The notebook itself, despite the power packed in, is 22% smaller than previous designs and offers an 87% screen-to-body ratio. Despite the small size, HP’s Z Predictive Fan Algorithm and new vapor cooling chamber, coupled with the Z Power Slider, allows the user to choose the cooling requirements for their workload.

All this performance still comes with great battery life, with HP rating the new ZBook at up to 17.5 hours of battery. Clearly this rating will not be with the GPU powering through a workload, but is impressive nonetheless.

The new ZBook Studio and ZBook Create will be available in August, with pricing to be announced closer to that date.

Comments Locked


View All Comments

  • GreenMeters - Thursday, April 16, 2020 - link

    If they're targeting the top, where's the Ryzen 4000 option?
  • Xajel - Thursday, April 16, 2020 - link

    ZBook line has been an intel design from the beginning, upgrading to newer intel is easy even though they redesigned the laptop this year, the original design was still intel, including motherboard, cooling, etc.. Upgrading to newer intel CPU is easy for them. But moving to Ryzen will take more time, and some design and engineering ideas might be patented also to Intel and can't be used in AMD. Some designs also could be NVIDIA's and they have yet to design a Ryzen 4000 version of their platform.
  • Operandi - Thursday, April 16, 2020 - link

    So it should be "targeted the top" then.
  • close - Thursday, April 16, 2020 - link

    There's nothing intrinsically "Intel" to the Z line and nothing stopping them from using AMD or launching an AMD equivalent under a different series. And HP already has Ryzen 3000 based offerings but all lower end devices. Introducing a high end AMD system right now would shoot any Xeon offering in both feet. HP is just being a good pal with Intel, it's not as if it's the first time they do it.
  • fatcatproductions - Thursday, April 16, 2020 - link

    If they are targeting creative professionals, and video producers like myself, having the Thunderbolt 3 is crucial to a lot of external devices that I utilize. I would love to test out some Ryzen laptops but the need for TB3 drives my decisions more than anything else at this point.
  • caqde - Thursday, April 16, 2020 - link

    There is no technical reason for a Ryzen notebook not being able to have Thunderbolt ports. There are Ryzen motherboards that have Thunderbolt built in (Asrock X570 Create and Phantom Gaming ITX boards).
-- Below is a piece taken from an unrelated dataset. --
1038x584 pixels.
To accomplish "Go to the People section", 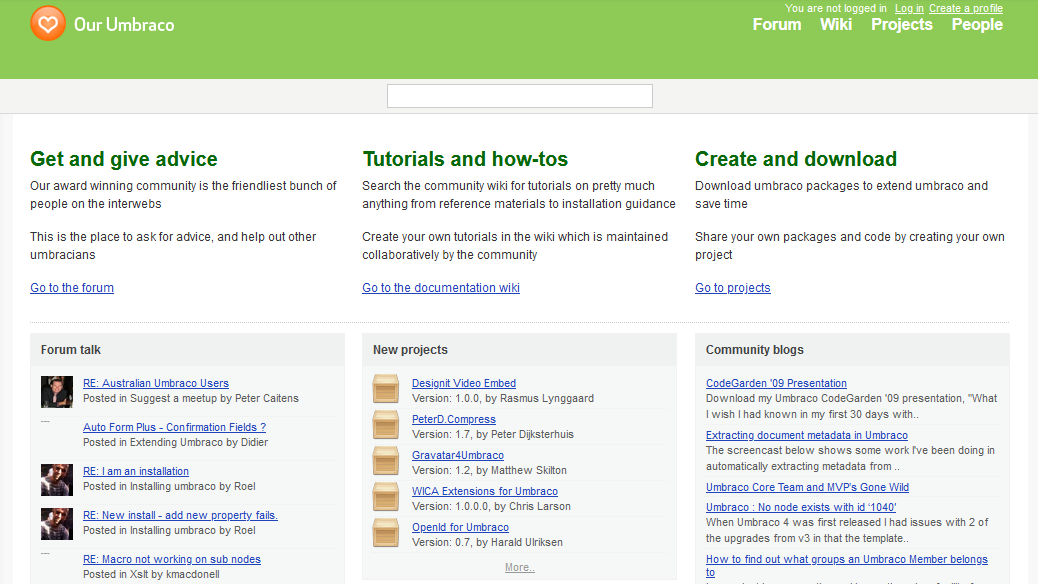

So Intel in not needed for a Notebook featuring Thunderbolt 3. This is all in how they design the motherboard.
  • BillyONeal - Thursday, April 16, 2020 - link

    The technical reason is that Ice Lake comes with a TB controller for free.
  • close - Thursday, April 16, 2020 - link

    Since when is saving a couple of bucks a "technical" reason, Billy? Why not just slap on a Celeron instead of that Xeon then? Seems exactly like the kind of laptop they'd skimp on. I mean it's not like the series usually starts at ~$3000 and tops out at about $10000 (!!), or $6500 with end of sales rebates. Tell me more about the "technical" reasons of saving a buck on a $10000 laptop...
  • eastcoast_pete - Sunday, April 19, 2020 - link

    Which, ironically enough, is often not implemented by the notebook manufacturers. This and similar "pro" machines and MacBooks being the exception. As for the other Ice Lake machines, how much extra cost does adding a TB port really add? Any estimates?
  • close - Monday, April 20, 2020 - link

    @eastcoast_pete: The recommended price for a series 7 dual TB3 host controller from Intel is a whole $9. This is just the controller.
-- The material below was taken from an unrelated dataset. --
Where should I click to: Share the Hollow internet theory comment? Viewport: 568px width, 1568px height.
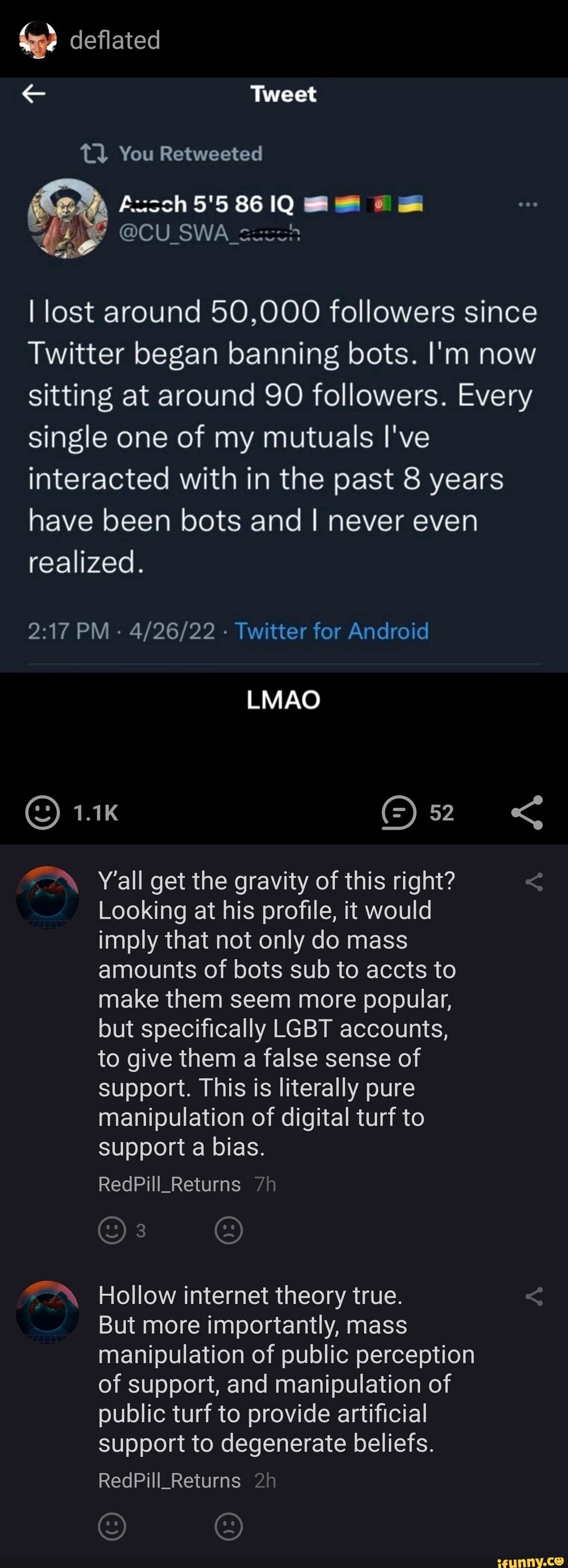(534, 1296)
    Now the whole thing adds quite a bit extra via increased PCB complexity varying with what features are implemented exactly, additional ICs, cost of the connectors themselves, etc. Maybe not worth it for a $600-$1000 laptop, where margins are a lot thinner and buyers likely don't care about TB.

    On a $3000-$10000 laptop this amounts to pretty much nil, and the PCB complexity is already there. It's just the extra $9 TB controller. Billy's excuse of "technical reason is to save money" is as ignorant and uninformed as it is inaccurate. HP may be saving money but they're doing it via the same old tricks of having a deal with Intel.